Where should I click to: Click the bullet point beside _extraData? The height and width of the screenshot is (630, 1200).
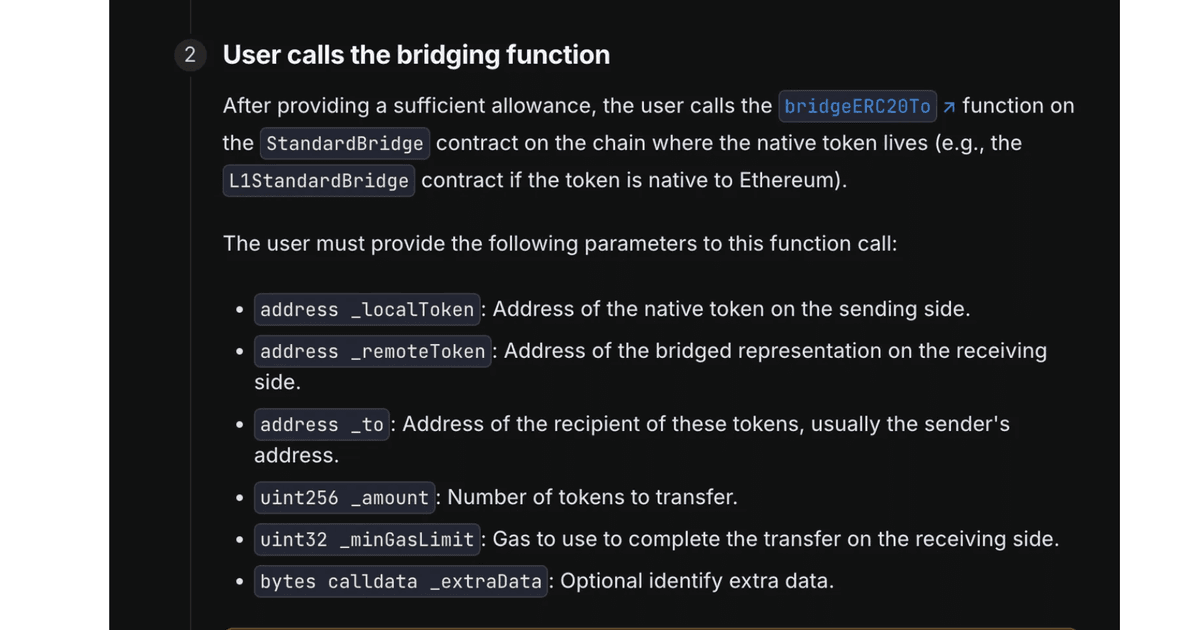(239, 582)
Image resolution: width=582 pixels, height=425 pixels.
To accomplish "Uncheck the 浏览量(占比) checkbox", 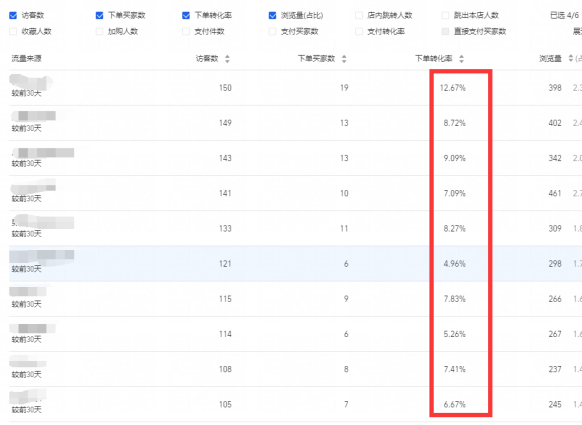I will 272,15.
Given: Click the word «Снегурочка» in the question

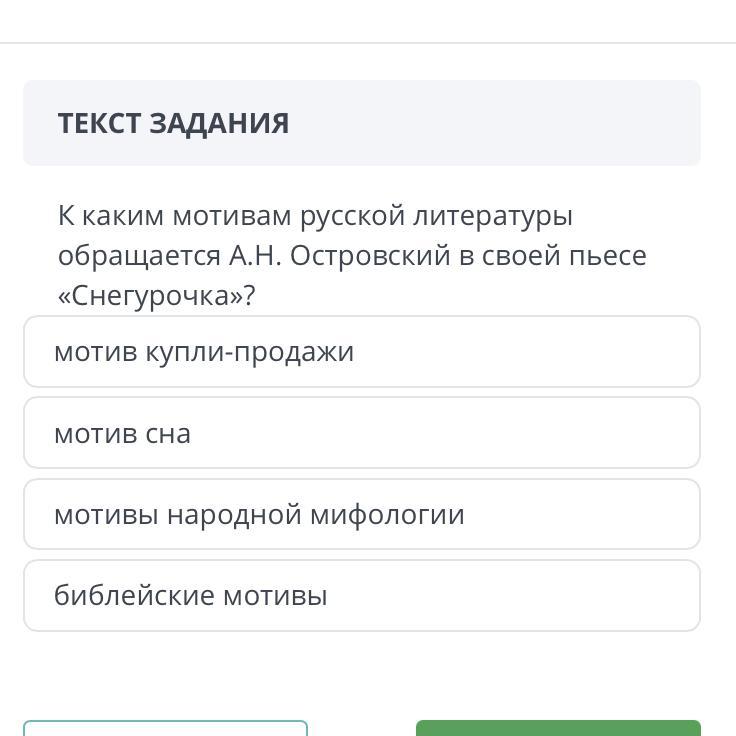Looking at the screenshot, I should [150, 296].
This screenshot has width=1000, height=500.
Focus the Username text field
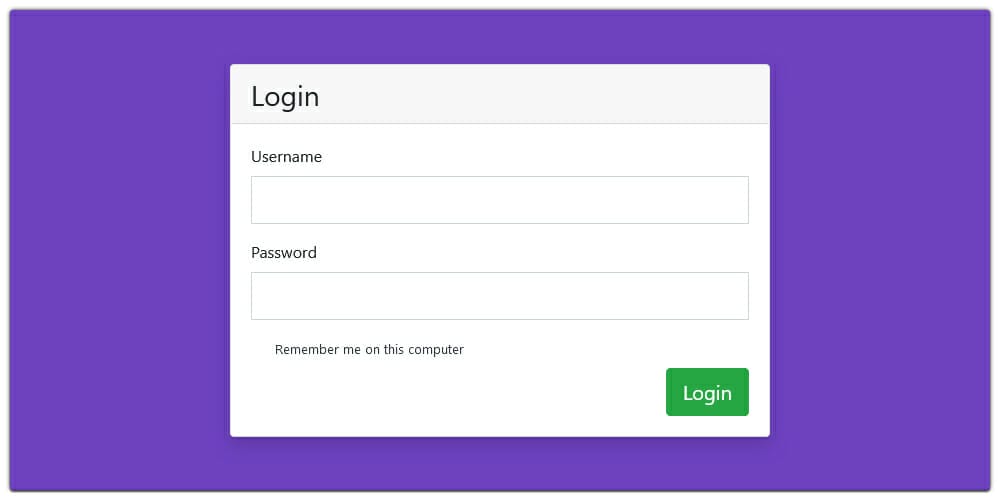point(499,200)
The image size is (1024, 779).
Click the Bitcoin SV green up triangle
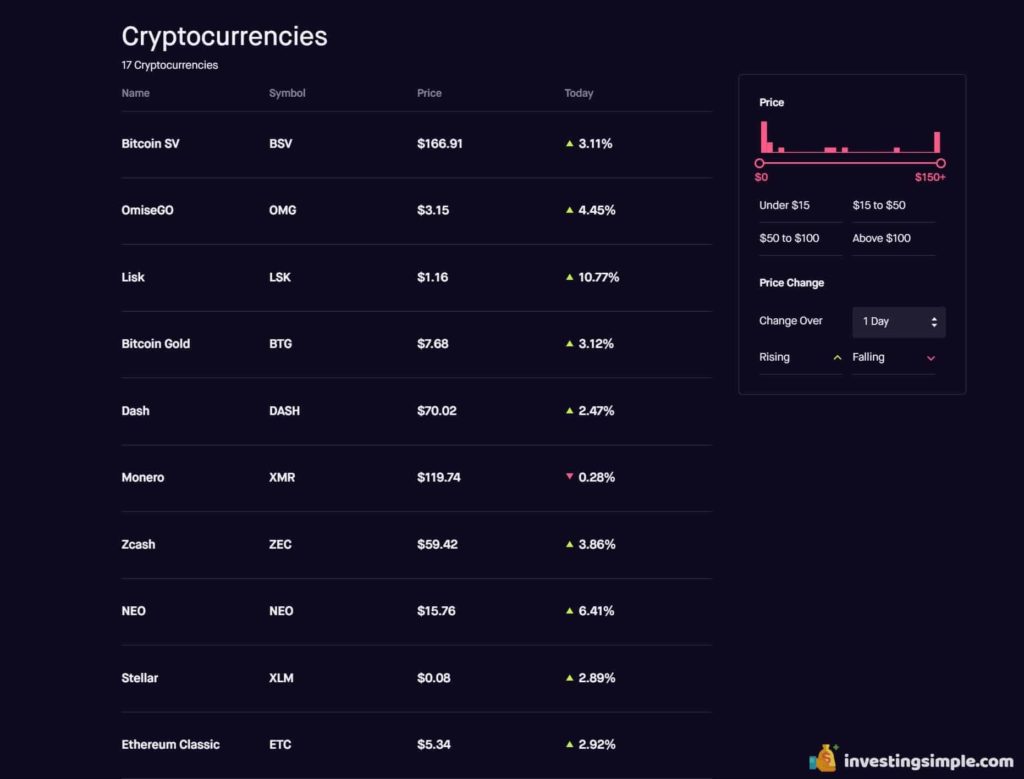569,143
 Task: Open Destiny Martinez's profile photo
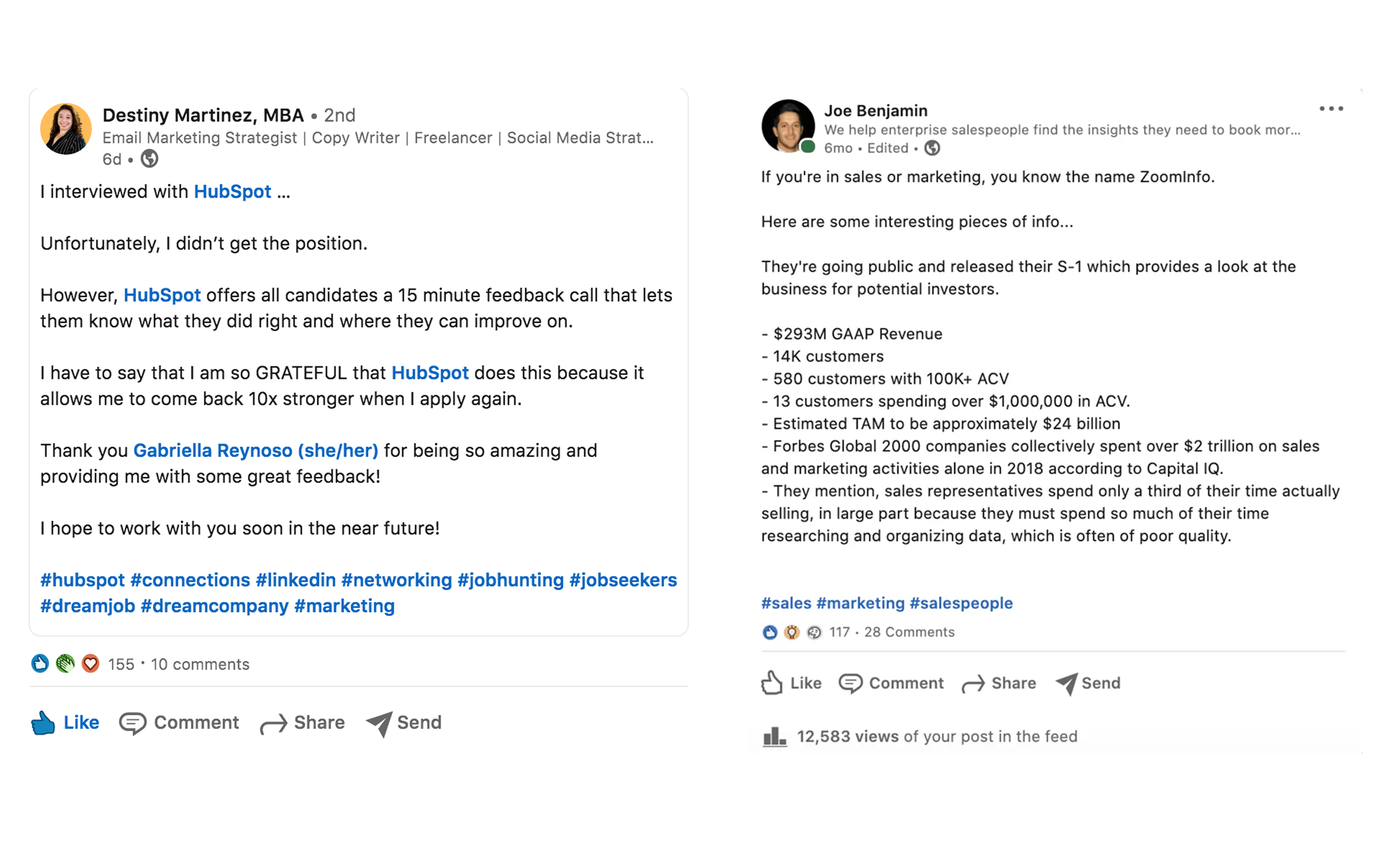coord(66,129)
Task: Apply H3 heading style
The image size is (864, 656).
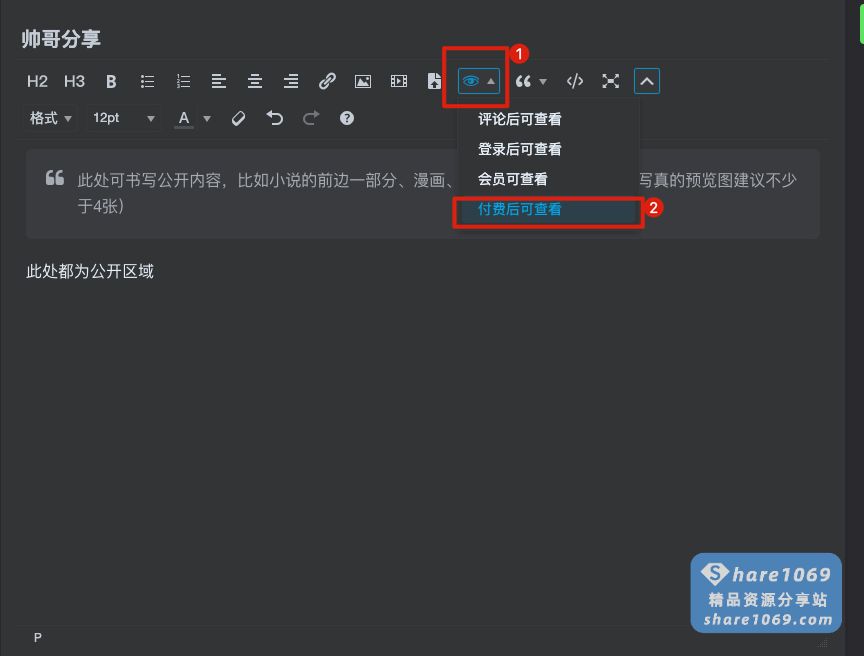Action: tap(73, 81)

## GOAL OF THE EXERCISE
Write out again only the lines from the line that contains "Task: Apply H3 heading style" through the last line of the records, both ends included, without any of the pictures.

## TASK RESULT
Task: Apply H3 heading style
The image size is (864, 656).
Action: tap(73, 81)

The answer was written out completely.